A phrase that I wish to highlight is, “for like the days of a tree shall the days of my people be...” When we think of the life of a tree we think of longevity in decades and in centuries. But there is another way to consider the life of a tree. Not only in years lived, but in the annual cycle of birth, death, renewal. Might that be what God was promising through Isaiah?
As the land, the sun, the rain will provide all that a tree needs from year to year so will God provide for all of humankind from generation to generation, for eternity.
In our passage from the Gospel of Luke, we read that, a new heaven and a new earth must be created and it will not come without a fight. Luke’s Jesus begins by emphasizing that physical, worldly things, even the beautiful and opulent Temple of God, are subject to impermanence and destruction. His followers asked, “When?” and “What will be the sign?” but they didn’t ask, “Why”? because they knew the times they were living in were vitriolic. His response? It will be difficult to know. Many will try to influence you. Do not be fooled or led astray.
Our times are still difficult. We have not yet lived into our new heaven and new earth about which God spoke to Isaiah. Why? Because we haven’t done the work. Worldwide, nationally, locally, we haven’t done the work. Women do not have equal rights. Black and Indigenous People of Color and LGBTQ+ individuals are overtly and covertly discriminated against every day.
Jesus warned of allegiances that will need to be broken. Earthly allegiances must give way to allegiances to God. There will be much upheaval of the way things are in order to attain the way God intends things be. We must care equally for the least of us as we care for ourselves. Luke tells us that following Jesus will be about as bad as one can imagine and that aligning with Jesus will be painful in the short run but that God will be with us. It will be unpopular with the government and with those privileged few upholding their status quo. It may even be unpopular with your closest family and friends; but one must seize every opportunity to change hearts and minds by speaking the wisdom of the way of Jesus. Luke encourages us to trust in God to put the knowledge in your mind, the hope in your heart, and the words in your mouth. Persevere says Luke; we are playing the long game. It may not come today or tomorrow or even in our lifetimes, but we must do what we can to ensure a just world for all.
In the vision shared by Isaiah of a new heaven and a new earth it is the people that need to be renewed. What God created is intended for good. Ourselves and our children and our children’s children are meant for good, not for evil. We are all meant to thrive – together – not one at the expense of the other.
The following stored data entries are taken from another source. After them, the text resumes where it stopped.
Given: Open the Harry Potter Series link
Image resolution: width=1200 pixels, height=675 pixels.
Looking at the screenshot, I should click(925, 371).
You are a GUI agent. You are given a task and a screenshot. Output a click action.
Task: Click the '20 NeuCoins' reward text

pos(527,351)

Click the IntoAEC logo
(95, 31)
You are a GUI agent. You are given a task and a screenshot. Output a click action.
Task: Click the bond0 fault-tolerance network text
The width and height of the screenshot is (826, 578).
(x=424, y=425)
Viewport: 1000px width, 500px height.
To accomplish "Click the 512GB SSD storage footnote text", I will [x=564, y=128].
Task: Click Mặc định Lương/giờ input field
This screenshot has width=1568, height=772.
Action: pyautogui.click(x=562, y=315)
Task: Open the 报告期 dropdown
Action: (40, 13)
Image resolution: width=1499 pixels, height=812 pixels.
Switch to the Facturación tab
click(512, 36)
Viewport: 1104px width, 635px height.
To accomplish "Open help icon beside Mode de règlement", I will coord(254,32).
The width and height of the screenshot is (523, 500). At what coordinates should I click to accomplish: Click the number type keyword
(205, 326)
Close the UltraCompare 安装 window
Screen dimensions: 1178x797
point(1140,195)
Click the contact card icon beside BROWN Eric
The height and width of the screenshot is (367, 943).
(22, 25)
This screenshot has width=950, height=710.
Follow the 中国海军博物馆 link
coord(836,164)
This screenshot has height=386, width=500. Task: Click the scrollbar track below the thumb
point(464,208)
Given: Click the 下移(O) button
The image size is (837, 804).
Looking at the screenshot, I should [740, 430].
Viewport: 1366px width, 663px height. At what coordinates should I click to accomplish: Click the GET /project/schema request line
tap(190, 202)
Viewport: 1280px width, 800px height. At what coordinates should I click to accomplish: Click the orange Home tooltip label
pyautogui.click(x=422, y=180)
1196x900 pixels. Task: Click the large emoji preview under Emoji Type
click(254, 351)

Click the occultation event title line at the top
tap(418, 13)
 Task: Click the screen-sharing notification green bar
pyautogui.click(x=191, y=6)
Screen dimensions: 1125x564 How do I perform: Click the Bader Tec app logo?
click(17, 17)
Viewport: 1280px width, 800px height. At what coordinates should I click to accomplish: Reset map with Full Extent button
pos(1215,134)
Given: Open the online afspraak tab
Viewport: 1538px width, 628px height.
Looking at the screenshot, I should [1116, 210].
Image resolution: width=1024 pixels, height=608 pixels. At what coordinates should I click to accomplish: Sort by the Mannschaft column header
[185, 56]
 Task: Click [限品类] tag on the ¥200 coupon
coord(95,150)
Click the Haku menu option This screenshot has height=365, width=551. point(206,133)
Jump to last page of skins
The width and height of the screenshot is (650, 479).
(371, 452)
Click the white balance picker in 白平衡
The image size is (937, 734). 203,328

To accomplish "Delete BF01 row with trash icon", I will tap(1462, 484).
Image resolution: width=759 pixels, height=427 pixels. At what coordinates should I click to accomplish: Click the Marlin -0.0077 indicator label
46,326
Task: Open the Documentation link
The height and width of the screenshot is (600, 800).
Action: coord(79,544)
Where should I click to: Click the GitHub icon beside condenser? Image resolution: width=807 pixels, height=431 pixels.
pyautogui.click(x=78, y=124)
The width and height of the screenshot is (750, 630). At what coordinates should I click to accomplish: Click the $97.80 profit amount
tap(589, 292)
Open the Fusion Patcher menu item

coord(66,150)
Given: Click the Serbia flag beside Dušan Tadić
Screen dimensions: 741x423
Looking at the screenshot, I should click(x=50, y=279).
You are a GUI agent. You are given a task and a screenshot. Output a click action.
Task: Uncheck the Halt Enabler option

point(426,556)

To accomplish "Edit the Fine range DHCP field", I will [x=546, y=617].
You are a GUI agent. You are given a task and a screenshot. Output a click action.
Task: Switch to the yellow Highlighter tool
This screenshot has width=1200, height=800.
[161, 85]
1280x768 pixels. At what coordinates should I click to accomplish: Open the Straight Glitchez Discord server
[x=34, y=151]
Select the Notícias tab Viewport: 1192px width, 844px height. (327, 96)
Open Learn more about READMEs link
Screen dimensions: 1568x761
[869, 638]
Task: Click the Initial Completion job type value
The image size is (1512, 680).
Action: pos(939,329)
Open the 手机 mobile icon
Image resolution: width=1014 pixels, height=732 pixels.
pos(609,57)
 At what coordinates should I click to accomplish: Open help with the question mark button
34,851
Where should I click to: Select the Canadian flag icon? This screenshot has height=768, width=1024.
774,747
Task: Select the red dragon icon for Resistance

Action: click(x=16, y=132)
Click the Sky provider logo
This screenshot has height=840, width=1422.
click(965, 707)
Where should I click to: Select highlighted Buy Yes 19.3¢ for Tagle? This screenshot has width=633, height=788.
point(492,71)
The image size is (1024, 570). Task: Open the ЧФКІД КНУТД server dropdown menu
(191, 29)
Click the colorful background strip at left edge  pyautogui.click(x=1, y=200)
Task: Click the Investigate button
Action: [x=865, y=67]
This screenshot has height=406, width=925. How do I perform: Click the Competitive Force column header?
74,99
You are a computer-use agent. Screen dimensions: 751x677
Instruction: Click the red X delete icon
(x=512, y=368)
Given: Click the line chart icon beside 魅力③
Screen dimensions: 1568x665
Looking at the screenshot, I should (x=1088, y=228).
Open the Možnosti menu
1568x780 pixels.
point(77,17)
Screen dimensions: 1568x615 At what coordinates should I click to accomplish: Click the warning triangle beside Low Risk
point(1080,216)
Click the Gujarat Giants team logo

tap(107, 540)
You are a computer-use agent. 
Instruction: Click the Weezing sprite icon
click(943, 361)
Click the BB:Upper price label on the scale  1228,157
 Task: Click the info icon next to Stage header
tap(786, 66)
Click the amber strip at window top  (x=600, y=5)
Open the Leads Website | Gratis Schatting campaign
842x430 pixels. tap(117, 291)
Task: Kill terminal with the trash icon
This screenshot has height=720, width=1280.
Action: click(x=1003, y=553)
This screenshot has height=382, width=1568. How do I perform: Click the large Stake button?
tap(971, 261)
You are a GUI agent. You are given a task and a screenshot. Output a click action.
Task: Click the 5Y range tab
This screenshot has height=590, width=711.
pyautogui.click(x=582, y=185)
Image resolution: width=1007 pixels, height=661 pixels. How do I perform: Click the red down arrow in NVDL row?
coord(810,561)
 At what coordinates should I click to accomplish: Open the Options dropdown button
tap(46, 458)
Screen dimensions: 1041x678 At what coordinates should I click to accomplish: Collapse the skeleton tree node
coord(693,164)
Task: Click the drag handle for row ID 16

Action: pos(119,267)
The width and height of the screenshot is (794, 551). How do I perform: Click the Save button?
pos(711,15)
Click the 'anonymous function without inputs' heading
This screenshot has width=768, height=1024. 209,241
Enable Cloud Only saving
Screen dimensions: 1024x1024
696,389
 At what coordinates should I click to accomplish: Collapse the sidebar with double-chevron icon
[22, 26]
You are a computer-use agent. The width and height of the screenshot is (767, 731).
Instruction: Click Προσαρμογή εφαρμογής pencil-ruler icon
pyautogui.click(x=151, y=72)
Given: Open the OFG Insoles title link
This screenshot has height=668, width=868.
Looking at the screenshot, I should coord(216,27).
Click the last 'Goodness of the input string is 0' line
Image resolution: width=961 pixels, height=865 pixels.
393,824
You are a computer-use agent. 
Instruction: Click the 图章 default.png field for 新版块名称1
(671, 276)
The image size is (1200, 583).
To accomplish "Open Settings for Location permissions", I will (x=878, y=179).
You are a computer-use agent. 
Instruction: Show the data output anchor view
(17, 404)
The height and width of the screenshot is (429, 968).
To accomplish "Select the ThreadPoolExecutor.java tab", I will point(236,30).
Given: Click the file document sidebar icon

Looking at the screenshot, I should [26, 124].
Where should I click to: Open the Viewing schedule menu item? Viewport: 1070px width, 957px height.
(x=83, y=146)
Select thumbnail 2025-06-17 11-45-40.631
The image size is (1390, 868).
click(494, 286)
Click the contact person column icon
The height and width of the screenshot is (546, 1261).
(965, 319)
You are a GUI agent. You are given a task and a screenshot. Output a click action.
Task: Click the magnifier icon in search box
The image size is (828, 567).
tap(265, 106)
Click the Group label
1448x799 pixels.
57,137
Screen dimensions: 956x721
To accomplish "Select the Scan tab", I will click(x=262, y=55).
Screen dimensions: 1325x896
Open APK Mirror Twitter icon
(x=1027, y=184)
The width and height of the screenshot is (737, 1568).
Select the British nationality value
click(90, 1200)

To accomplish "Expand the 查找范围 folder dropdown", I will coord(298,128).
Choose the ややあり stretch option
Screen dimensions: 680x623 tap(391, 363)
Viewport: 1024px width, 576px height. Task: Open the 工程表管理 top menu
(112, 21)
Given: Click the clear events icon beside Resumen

The promise is that all of God’s creatures will get along; as unlikely as that may seem. And that those that do evil will not be fed or nourished; their efforts will not be rewarded.
How do we live into this promise? We must make all of this world as sacred as the holy mountain of which Isaiah speaks. We must make all of the places that we live God’s holy places.
May this promise become reality, not by our hopes but by our prayers and our actions.